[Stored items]
Content starts

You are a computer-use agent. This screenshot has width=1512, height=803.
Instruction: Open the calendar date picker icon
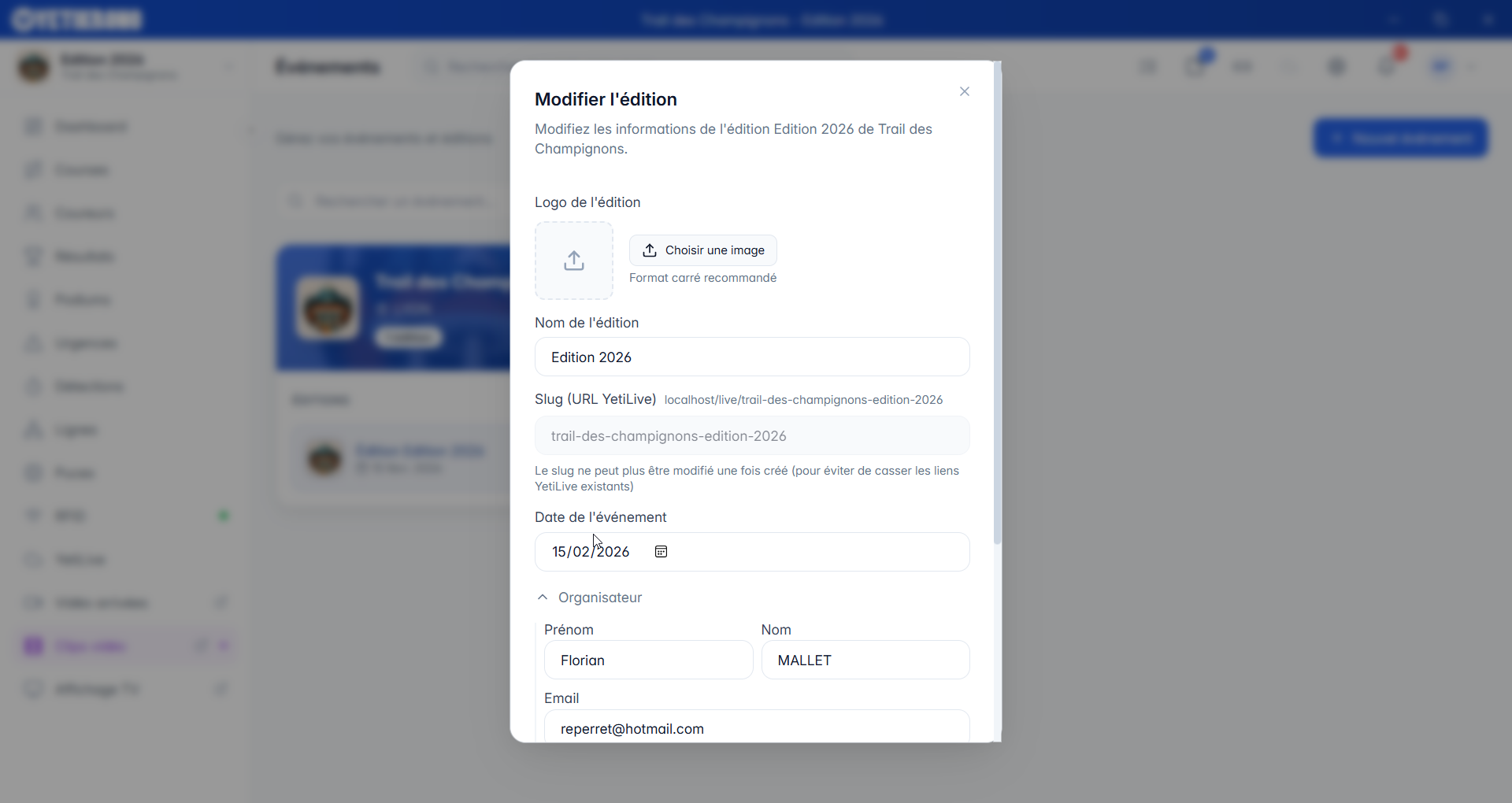click(662, 552)
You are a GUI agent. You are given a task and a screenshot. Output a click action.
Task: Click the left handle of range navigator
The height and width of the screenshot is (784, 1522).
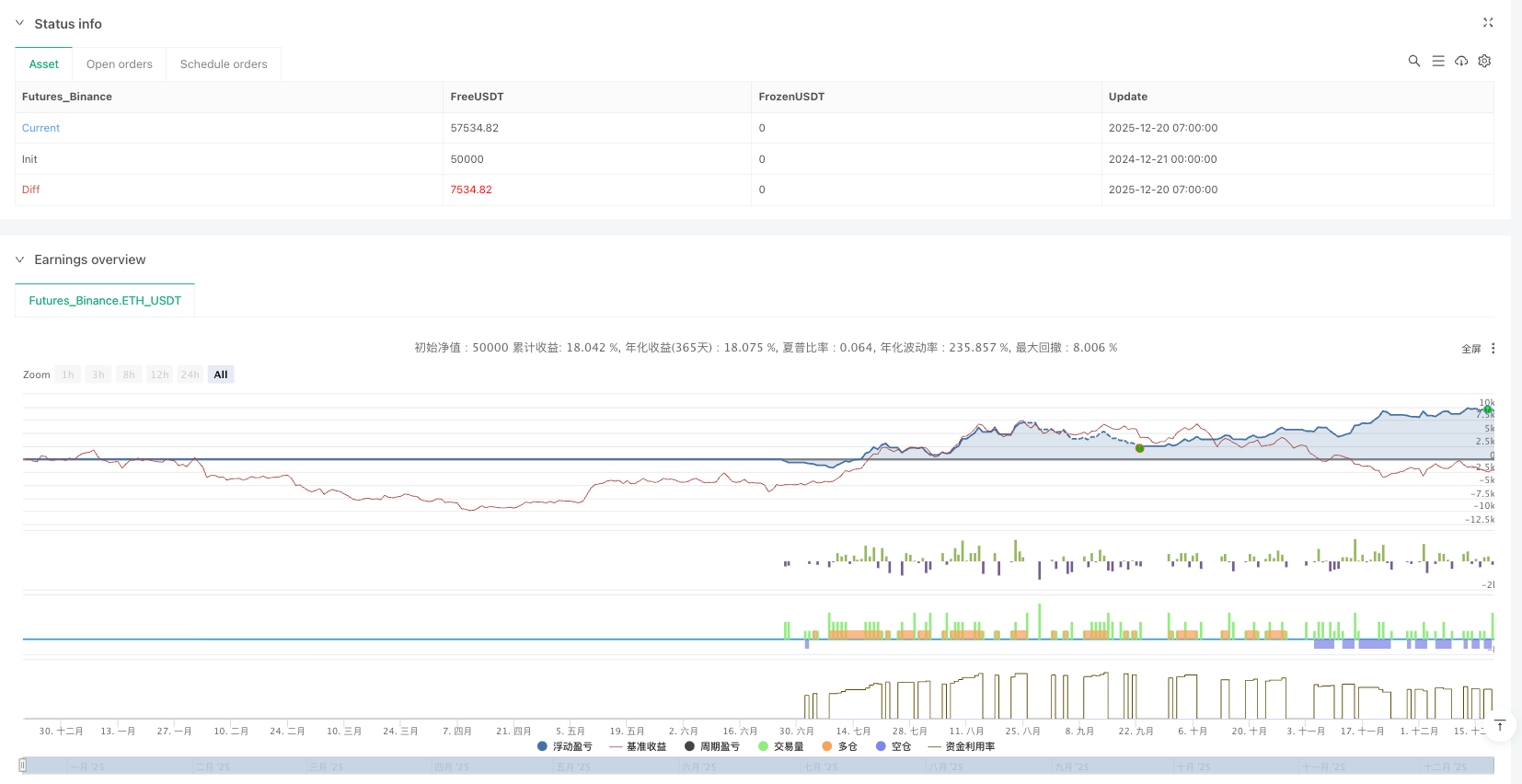pyautogui.click(x=23, y=765)
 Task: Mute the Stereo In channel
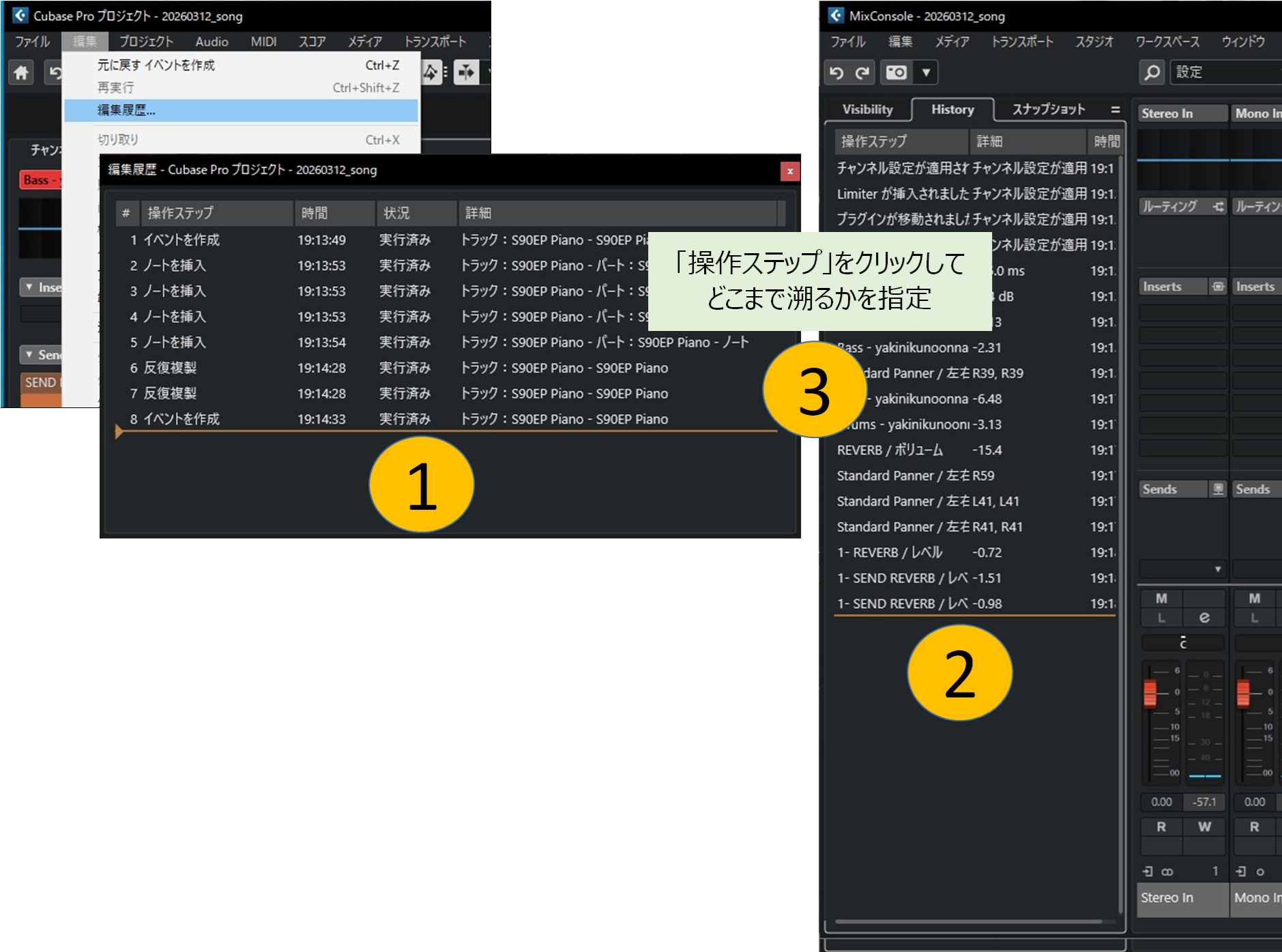1161,598
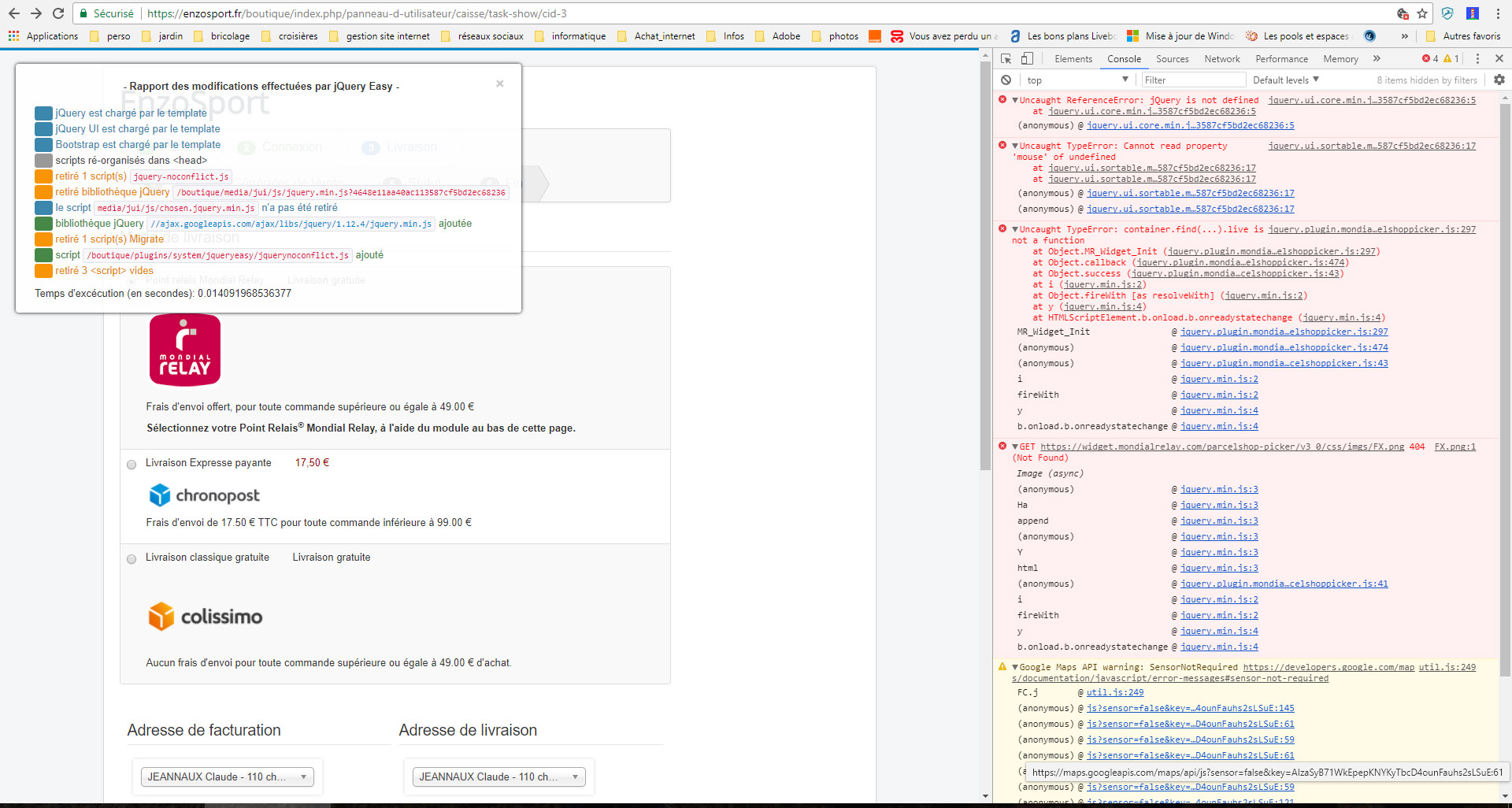
Task: Open the util.js:249 source link
Action: tap(1447, 667)
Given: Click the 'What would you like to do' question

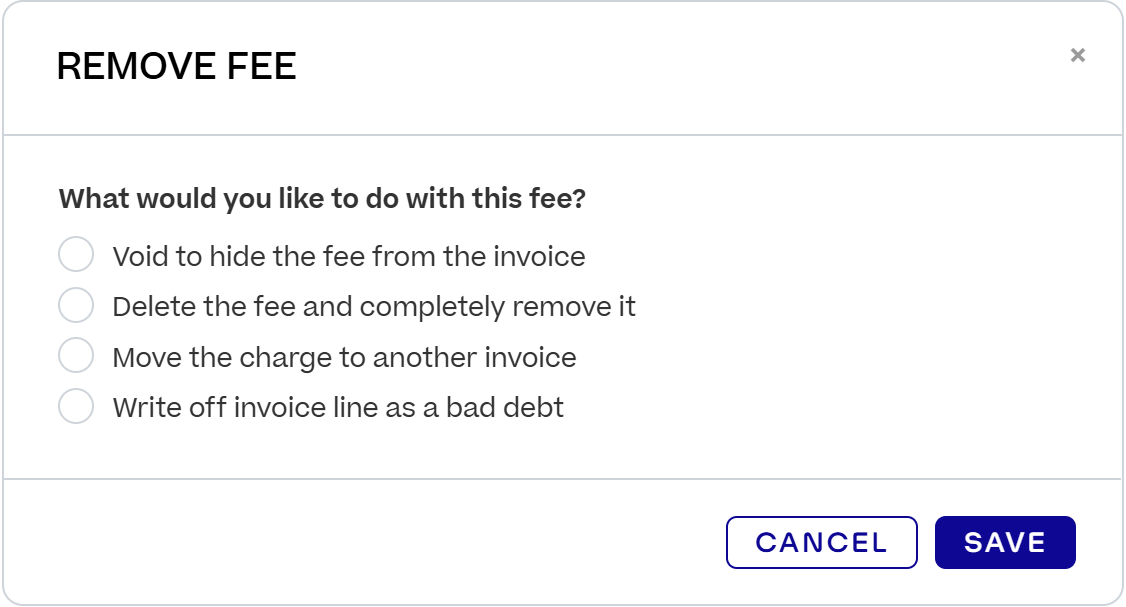Looking at the screenshot, I should point(322,198).

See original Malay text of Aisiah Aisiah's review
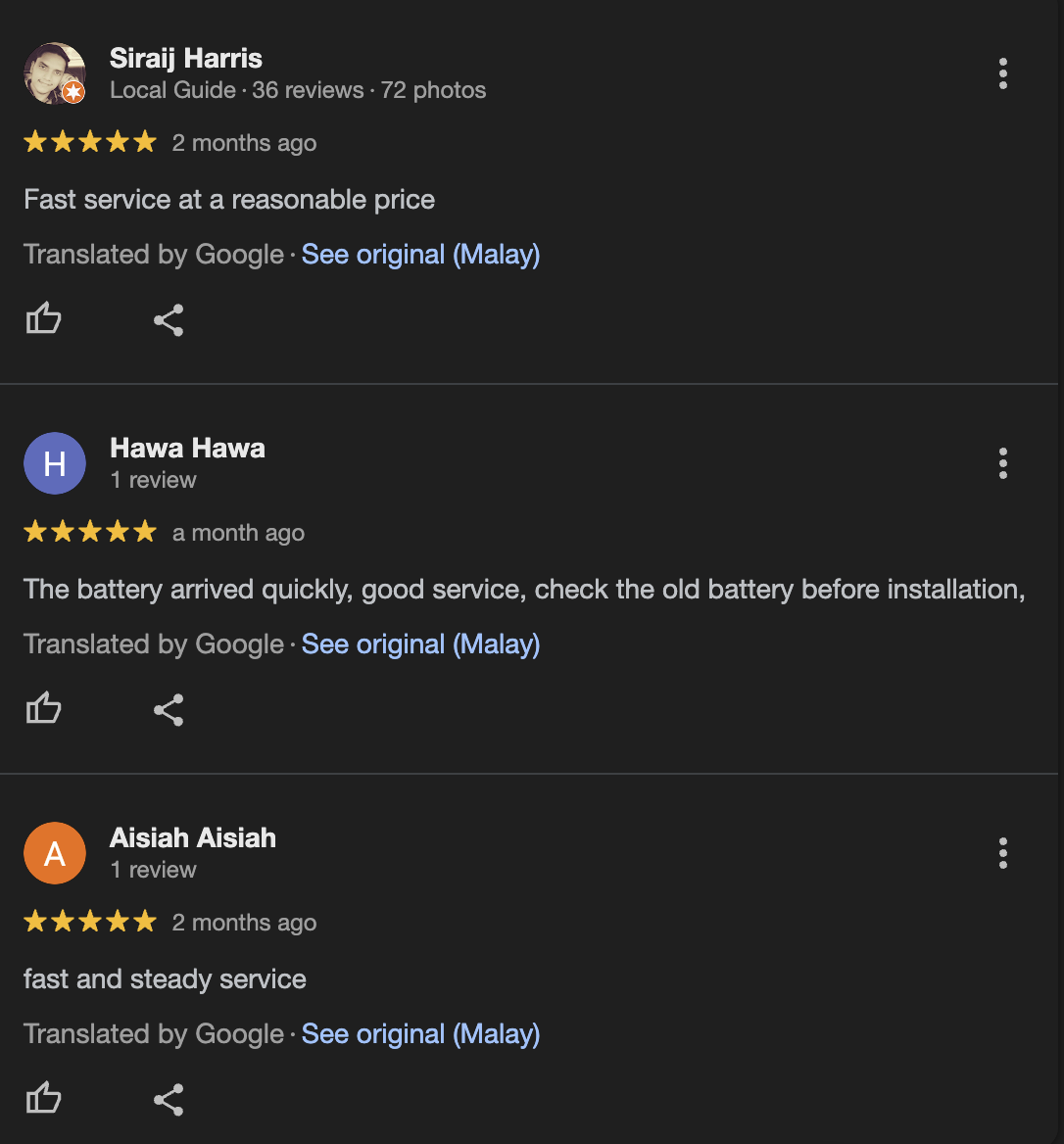tap(420, 1034)
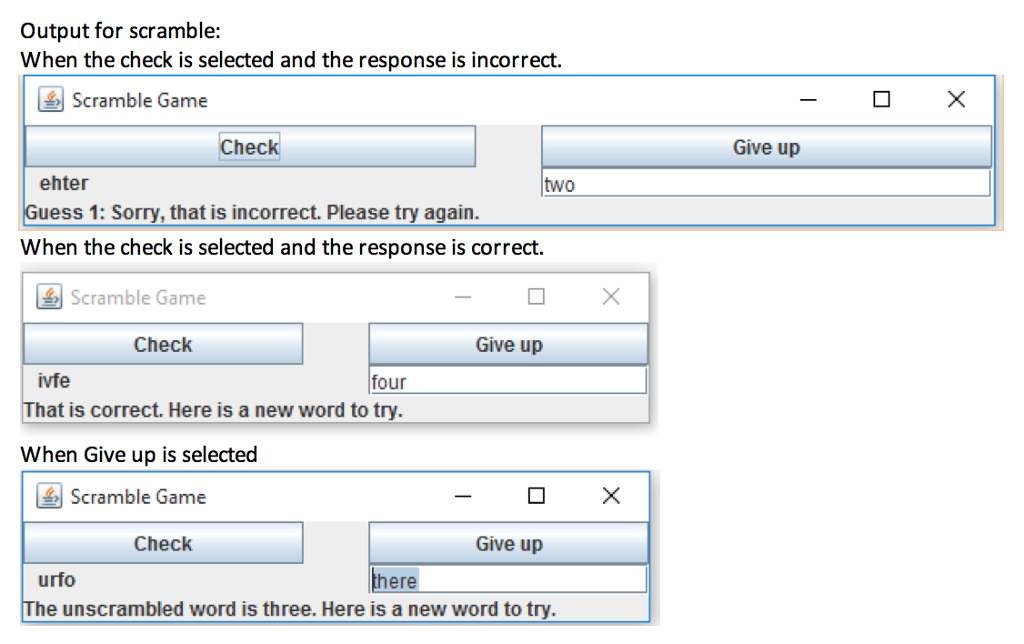1024x644 pixels.
Task: Click Give up next to the 'urfo' word
Action: (x=507, y=543)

Content ends

■ **What you will do**
Please transcribe each entry exactly and exclude any image it contains.

■ **Task response**
You are a computer-use agent. This screenshot has width=1512, height=803.
Instruction: Open the calendar date picker icon
click(662, 552)
You are a GUI agent. You are given a task and a screenshot. Output a click action.
Task: Click the left handle of range navigator
The height and width of the screenshot is (784, 1522).
pyautogui.click(x=23, y=765)
 Task: Mute the Stereo In channel
1161,598
Task: Open the util.js:249 source link
Action: tap(1447, 667)
Given: Click the 'What would you like to do' question

Looking at the screenshot, I should point(322,198).

See original Malay text of Aisiah Aisiah's review
tap(420, 1034)
1024x644 pixels.
Task: Click Give up next to the 'urfo' word
Action: (x=507, y=543)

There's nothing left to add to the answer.